One of the reasons I'm looking at youth prospects vs a puppy. 

More cause it was funny. I've visited a couple breeders in my area. One had good pedigree's, no titled parents. Claimed Pennhip and showed his bitch supposed hip ex rays. Guy talked a good talk about his dogs lines. Had one of his bitches sons. Nice looking male. Lets him out of his kennel. Asks his wife to bring him a towel from their house. Guy tells me he used to demo his dogs bite skills with a old T shirt. But one of his dogs bit a guy at a bus stop. Guess the guy at the bus stop took his shirt off and was holding at his side and this breeder's dog decided to play schutzhund on their walk!


----------



## ann schnerre (Aug 24, 2006)

Sue DiCero said:


> Ann,
> 
> I meant dogs that were bred in Europe and brought here/whelped in US and litter that was bred and whelped in Europe, then brought here.


sue, 

i don't see any difference here; perhaps as a person with more international experience Europeane/contacts, you do. i would look at any litter bred in Europe, whelped here or in Europe with the same questions, ie, and most importantly to me as a buyer, "why?"

why the breeding? why import the pregnant bitch and/or puppies? and why would i pay a premium for said pups?

and taking into account the European, shall we say, "ease" of titling, vs North American (and i may very well be WAY off base there), and the favorable exchange rate at this point in time, all i can say is that i would have to have a good (1500 US) price with impeccable genetics to consider the above.

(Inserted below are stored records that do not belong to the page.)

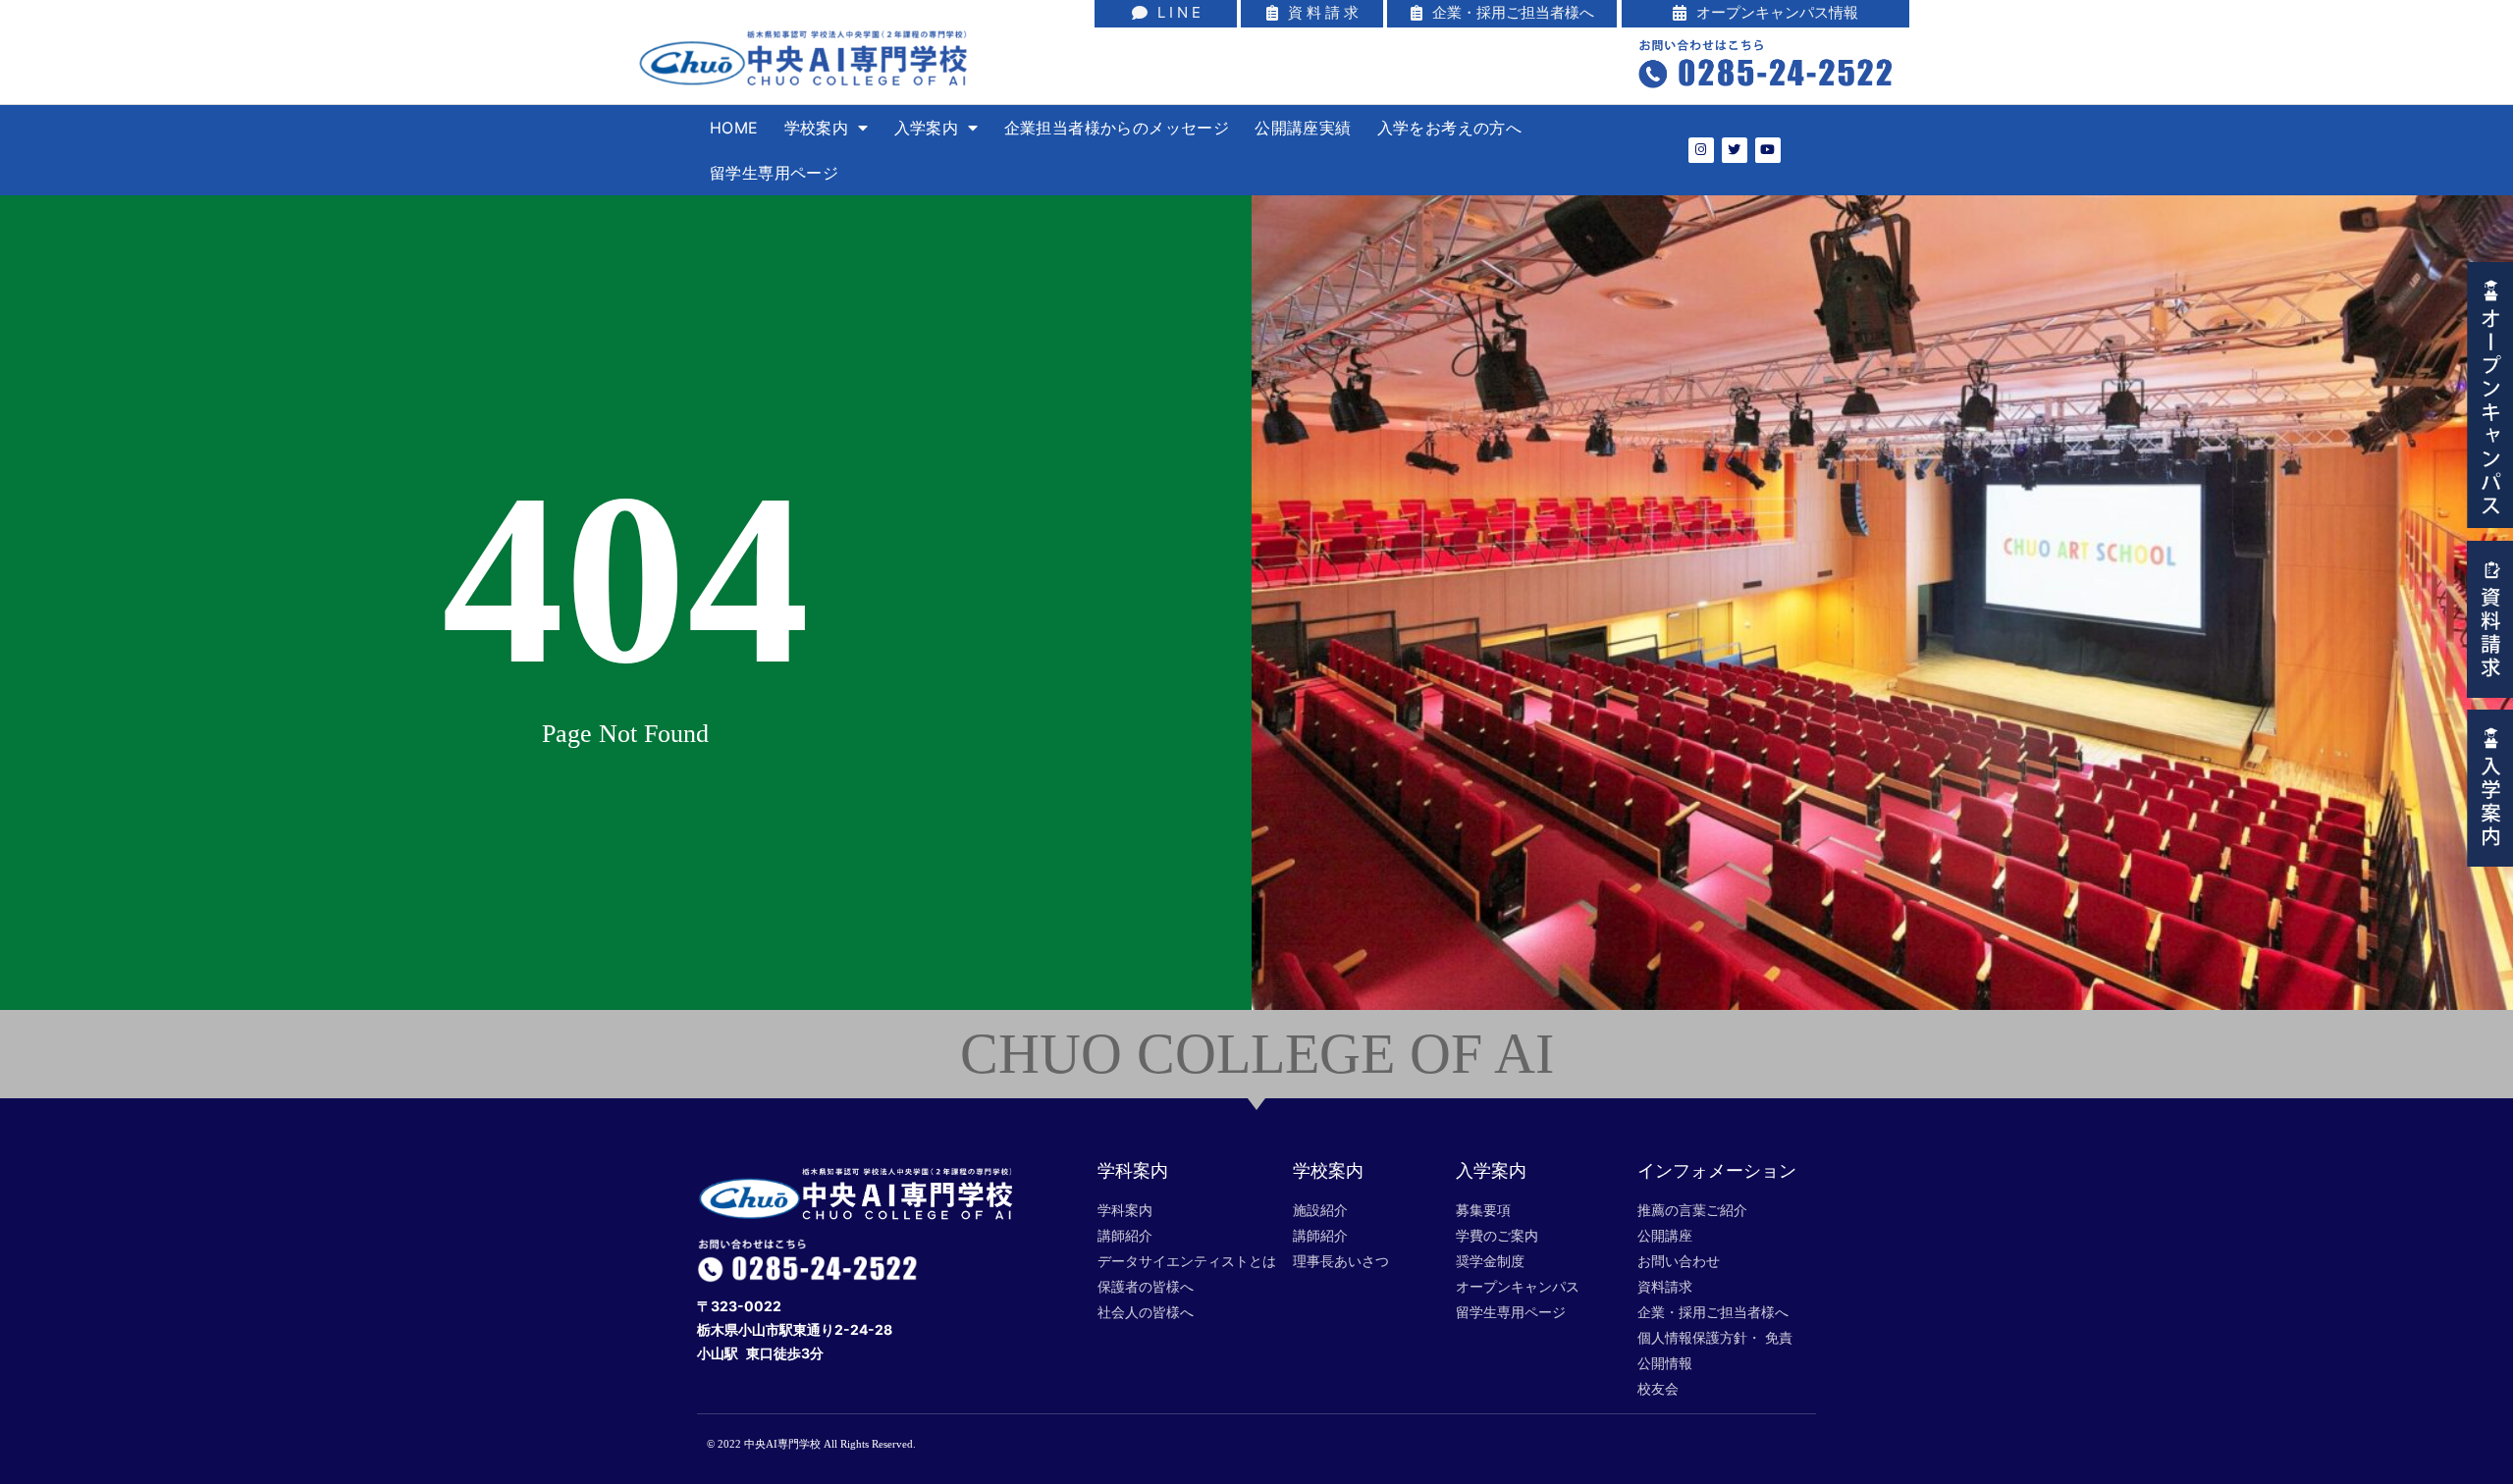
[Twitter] (1734, 150)
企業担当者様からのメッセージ (1117, 127)
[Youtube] (1768, 150)
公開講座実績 (1303, 127)
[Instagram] (1701, 150)
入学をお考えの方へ (1450, 127)
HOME (734, 127)
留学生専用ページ (774, 173)
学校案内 (816, 127)
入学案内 (926, 127)
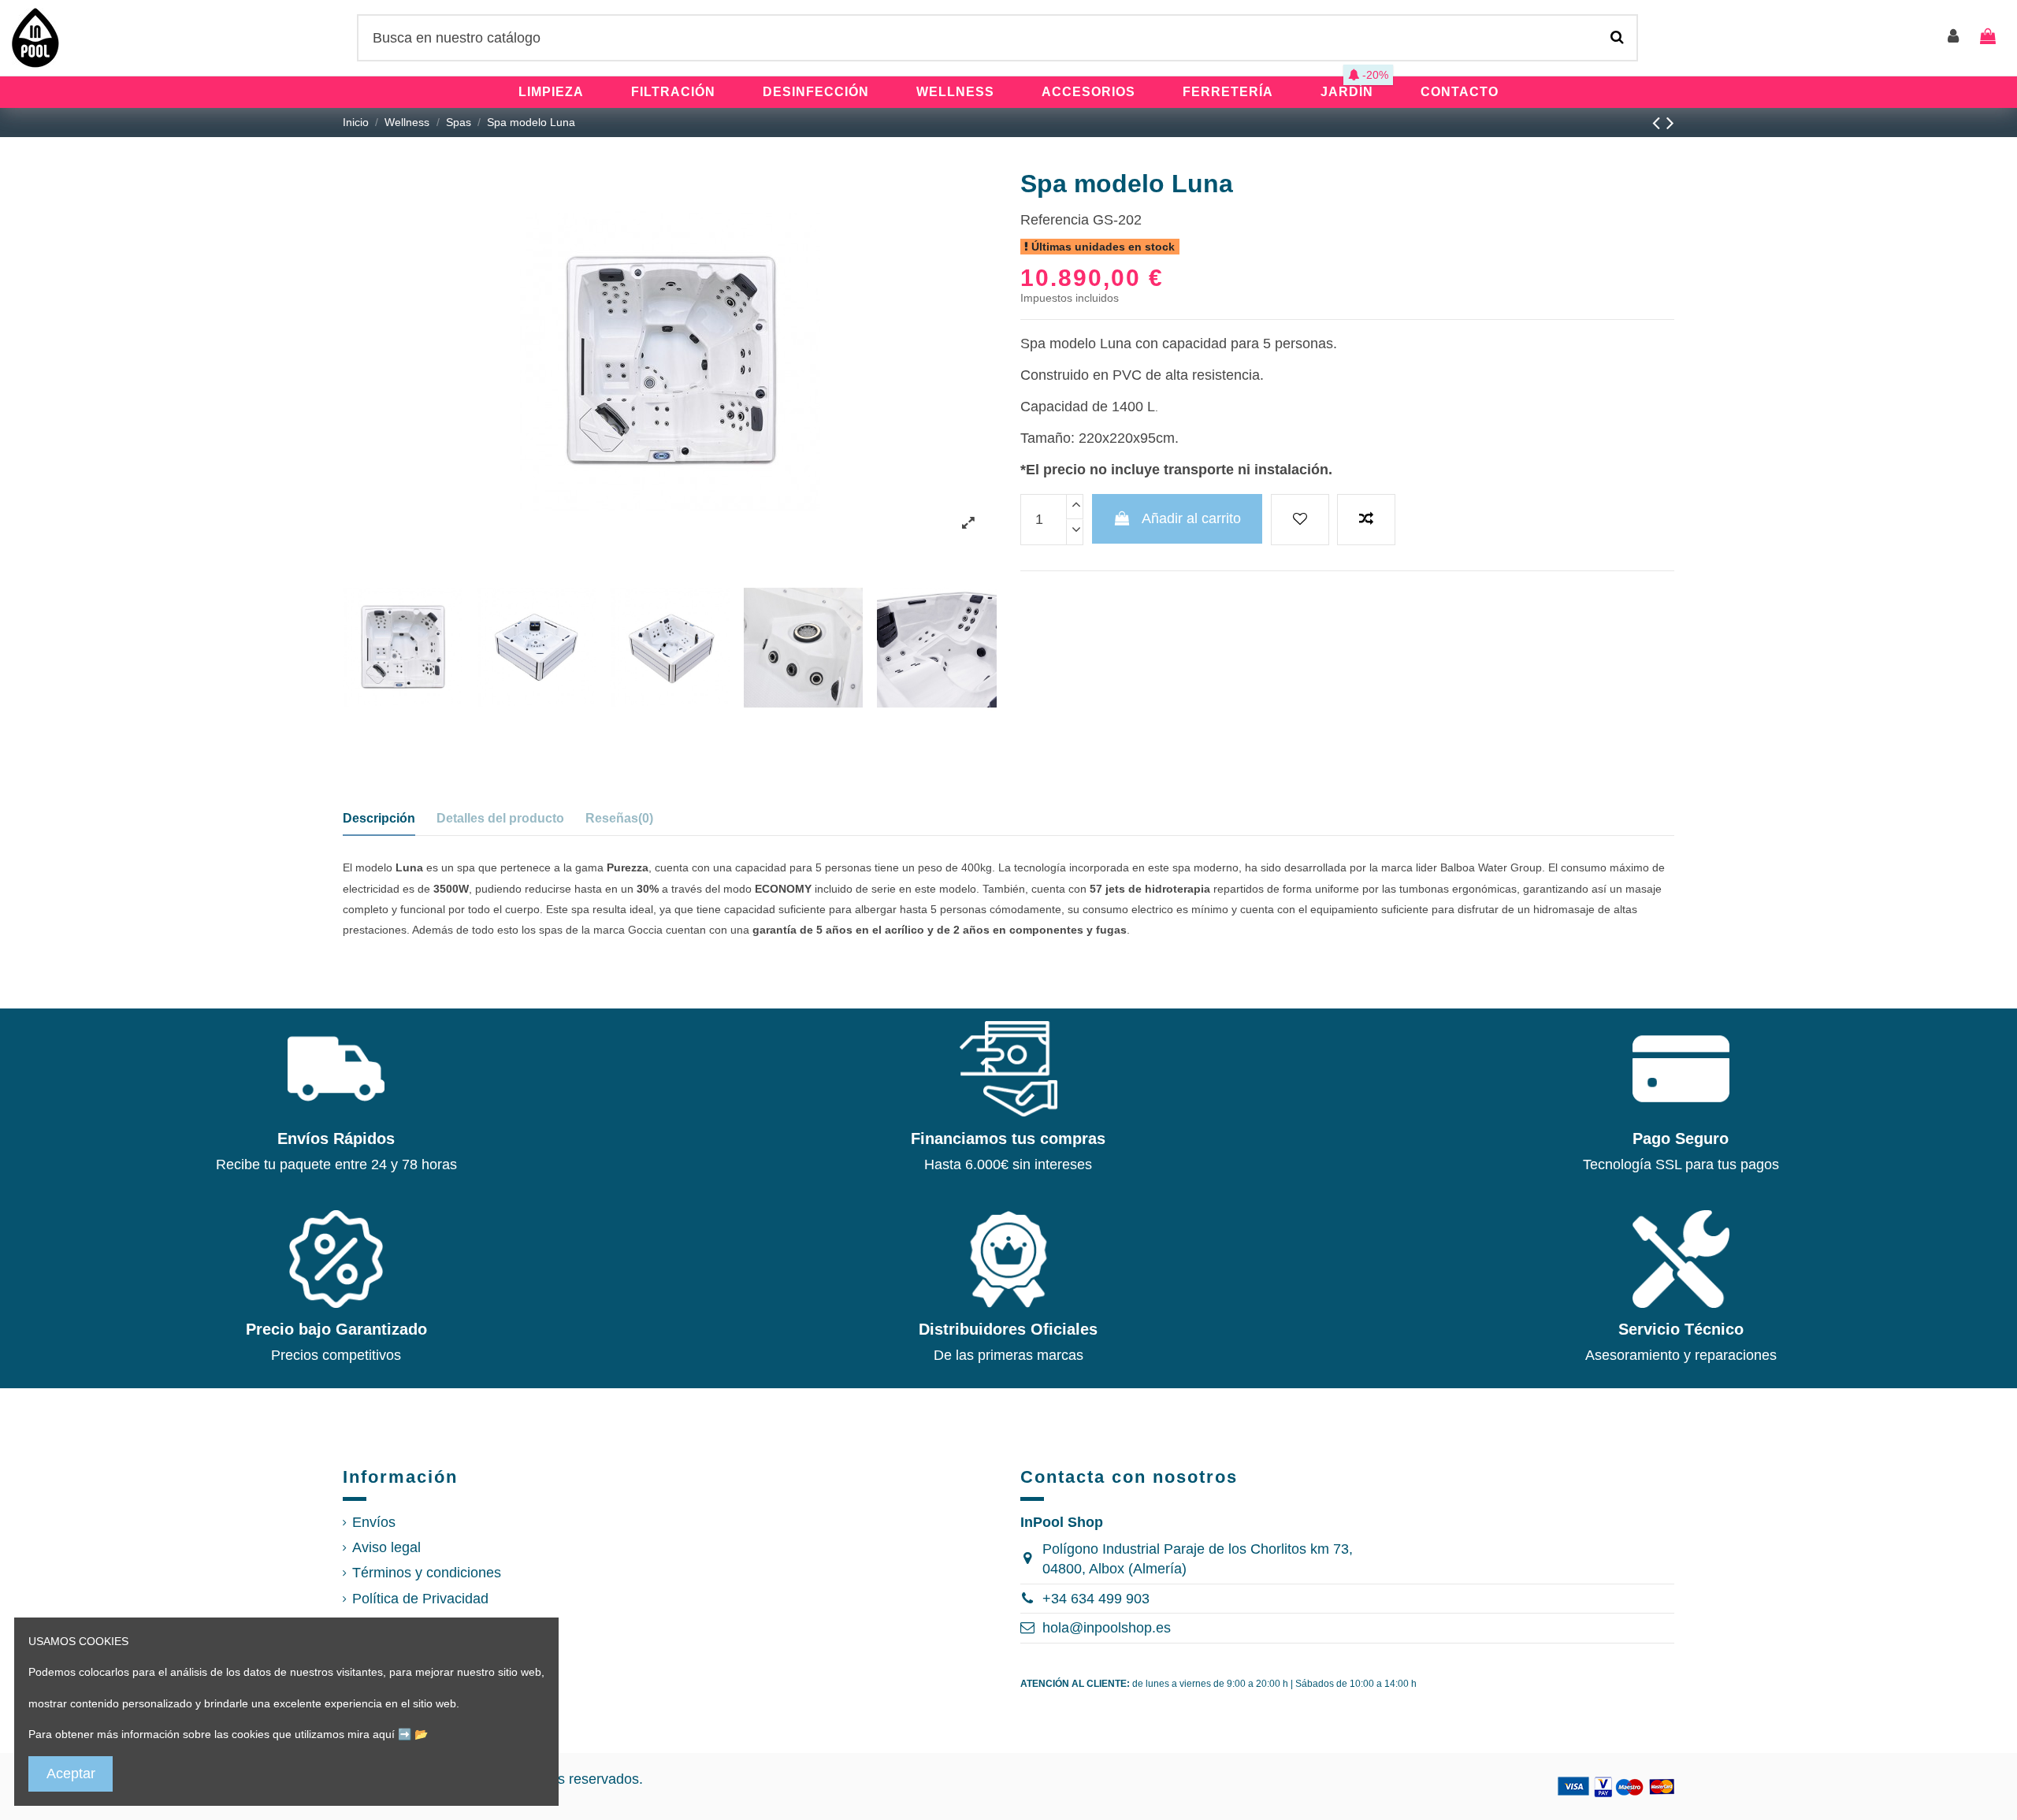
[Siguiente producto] (1670, 123)
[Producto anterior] (1659, 123)
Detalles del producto (500, 818)
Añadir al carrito (1191, 518)
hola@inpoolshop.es (1106, 1628)
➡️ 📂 (413, 1734)
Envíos (374, 1522)
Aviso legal (386, 1547)
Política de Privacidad (420, 1598)
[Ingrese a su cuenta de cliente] (1954, 37)
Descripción (379, 818)
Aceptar (70, 1773)
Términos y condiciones (426, 1572)
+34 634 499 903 (1096, 1598)
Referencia (1054, 220)
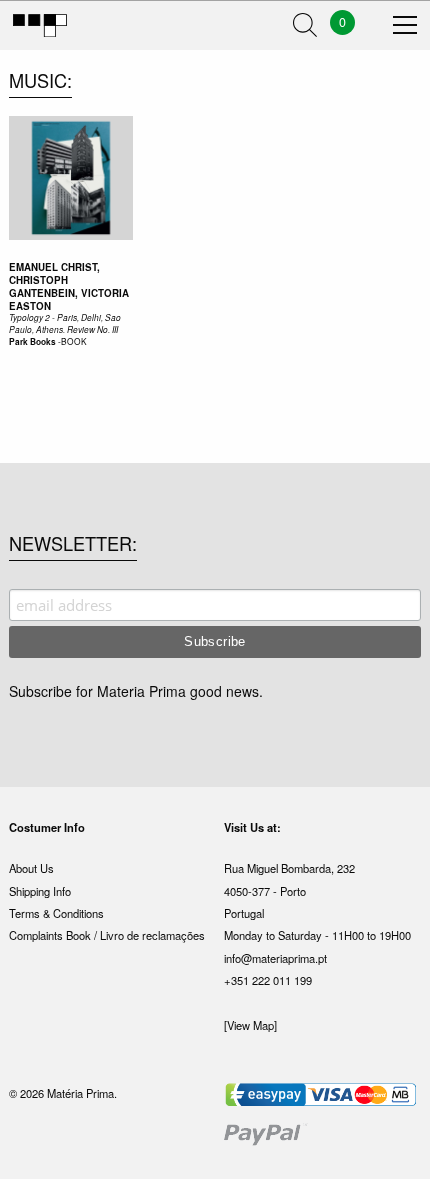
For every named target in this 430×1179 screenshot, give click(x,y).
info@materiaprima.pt (275, 958)
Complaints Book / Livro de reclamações (107, 935)
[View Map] (250, 1025)
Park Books (32, 342)
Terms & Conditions (56, 913)
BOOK (74, 341)
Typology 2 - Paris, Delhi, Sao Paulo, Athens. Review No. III (65, 323)
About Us (31, 868)
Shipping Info (40, 891)
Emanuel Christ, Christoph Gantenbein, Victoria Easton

it's always possible that i'm living in fantasy-land here....


----------



## Bob Scott (Mar 30, 2006)

Al Curbow said:


> The puppy i have now i would have paid 3 times the price for him if i knew how he'd turn out by 7 months old pedigree or not, titles or not, but you just never know with a puppy. It's all about the dog.


 
Absolutely!! I knew at 6-7 months old that my GSD Thunder was the best of the best of the dogs I've owned. That's been a bunch for just a pet person that likes to play with dogs. 
Thunder is the fav of many at club also......and I know it ain't cause I'm so loveable!  :lol: :lol: 

Moderate hips!! :evil: :evil: :evil: 
At times I've been tempted to have his hips redone......just in case.


----------



## Al Curbow (Mar 27, 2006)

2nd opinion can't hurt anything Bob!


----------



## Mike Scheiber (Feb 17, 2008)

The day I got my pups prelims back I could have sold him for 7 large :-D:-D didn't even think twice about it.


----------



## Ann Putegnat (Mar 11, 2008)

For malinois, it depends on the sport. In the ringsports (Belgian, French and Mondio), it is not uncommon for the bitches to NOT be titled. (or even worked, for that matter) I am not a breeder. My competition dog is OFA, PennHip and cerf-ed. He has been used by the military, and they are nuts about health stuff. They actually did his hips, elbows. In Europe, the sport maintains the structure. In order to have a career in Belgian Ring, with the significance of the jumps, dogs with bad hips simply can't survive. Same for FR. I am not sure I agree with NOT doing the health checks...........but the precedence is not there for the breed in Europe. 
Ann Putegnat


----------



## Terrasita Cuffie (Jun 8, 2008)

Ann,

So if the work determines whether they have workable hips, how early in the dogs life does a dog with bad hips wash out? Do you see it early on before the dog is two or later, say maybe towards age 5.

Terrasita


----------



## ann schnerre (Aug 24, 2006)

Terrasita Cuffie said:


> Ann,
> 
> So if the work determines whether they have workable hips, how early in the dogs life does a dog with bad hips wash out? Do you see it early on before the dog is two or later, say maybe towards age 5.
> 
> Terrasita


there are other, much more qualified ppl to answer this than i, but as far as hips go, IME, prelims at 12 months will tell you all you need to know. i personally do not "wash out" dogs as i have them only for my personal pleasure--not "work", ie a PSD/MWD. and once a dog arrives here, they're stuck for the remainder of their lives, bad hips or not.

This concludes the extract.